TRY IT:
Looking at the data, count the lines where the word "Given" occurs and answer with only the number.

SUPPLIED RECORDS:

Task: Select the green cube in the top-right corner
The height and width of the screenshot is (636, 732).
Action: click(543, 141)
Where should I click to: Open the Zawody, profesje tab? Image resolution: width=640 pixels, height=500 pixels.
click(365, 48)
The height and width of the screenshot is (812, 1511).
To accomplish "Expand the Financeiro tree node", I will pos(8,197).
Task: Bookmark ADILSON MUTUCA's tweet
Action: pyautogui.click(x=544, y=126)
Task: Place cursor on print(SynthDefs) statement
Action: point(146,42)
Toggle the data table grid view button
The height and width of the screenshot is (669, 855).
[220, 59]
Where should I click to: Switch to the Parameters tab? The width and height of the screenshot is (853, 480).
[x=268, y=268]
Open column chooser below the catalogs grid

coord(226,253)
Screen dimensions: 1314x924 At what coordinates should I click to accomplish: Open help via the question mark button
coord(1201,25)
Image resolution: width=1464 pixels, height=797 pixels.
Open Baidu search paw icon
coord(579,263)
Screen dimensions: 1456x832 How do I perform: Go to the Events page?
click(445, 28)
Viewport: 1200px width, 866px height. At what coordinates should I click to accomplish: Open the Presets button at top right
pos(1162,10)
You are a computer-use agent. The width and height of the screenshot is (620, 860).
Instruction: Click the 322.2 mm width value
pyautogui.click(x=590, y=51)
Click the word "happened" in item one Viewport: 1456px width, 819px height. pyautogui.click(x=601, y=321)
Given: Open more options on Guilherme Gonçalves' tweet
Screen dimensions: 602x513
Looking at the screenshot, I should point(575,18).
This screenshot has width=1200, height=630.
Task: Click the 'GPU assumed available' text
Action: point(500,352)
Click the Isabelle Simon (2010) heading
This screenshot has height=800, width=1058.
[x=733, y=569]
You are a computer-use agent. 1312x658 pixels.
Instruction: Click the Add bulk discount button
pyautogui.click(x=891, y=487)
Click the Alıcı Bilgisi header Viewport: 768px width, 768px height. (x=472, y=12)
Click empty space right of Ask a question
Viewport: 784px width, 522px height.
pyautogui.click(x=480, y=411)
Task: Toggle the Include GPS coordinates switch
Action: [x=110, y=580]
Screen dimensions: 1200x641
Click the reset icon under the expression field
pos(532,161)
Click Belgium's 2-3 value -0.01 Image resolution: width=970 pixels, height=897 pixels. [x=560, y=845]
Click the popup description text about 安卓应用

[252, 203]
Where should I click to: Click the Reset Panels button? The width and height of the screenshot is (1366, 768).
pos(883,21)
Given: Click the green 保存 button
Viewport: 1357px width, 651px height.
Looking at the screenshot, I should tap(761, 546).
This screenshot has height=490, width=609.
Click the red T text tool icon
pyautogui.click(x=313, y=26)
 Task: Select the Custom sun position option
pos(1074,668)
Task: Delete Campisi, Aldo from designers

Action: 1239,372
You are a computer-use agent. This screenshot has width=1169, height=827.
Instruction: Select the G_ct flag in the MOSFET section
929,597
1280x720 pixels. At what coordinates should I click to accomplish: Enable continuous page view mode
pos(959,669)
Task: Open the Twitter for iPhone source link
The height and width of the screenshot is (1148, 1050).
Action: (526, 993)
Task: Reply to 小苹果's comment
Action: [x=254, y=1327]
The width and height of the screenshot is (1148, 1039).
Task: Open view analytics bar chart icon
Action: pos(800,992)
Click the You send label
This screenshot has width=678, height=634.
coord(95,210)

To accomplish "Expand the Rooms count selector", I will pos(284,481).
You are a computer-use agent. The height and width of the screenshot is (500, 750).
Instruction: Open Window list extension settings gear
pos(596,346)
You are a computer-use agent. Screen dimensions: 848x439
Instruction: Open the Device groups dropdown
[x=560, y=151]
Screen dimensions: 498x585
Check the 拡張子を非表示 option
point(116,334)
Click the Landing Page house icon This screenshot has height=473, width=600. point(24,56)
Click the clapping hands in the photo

PROBLEM SOLUTION:
2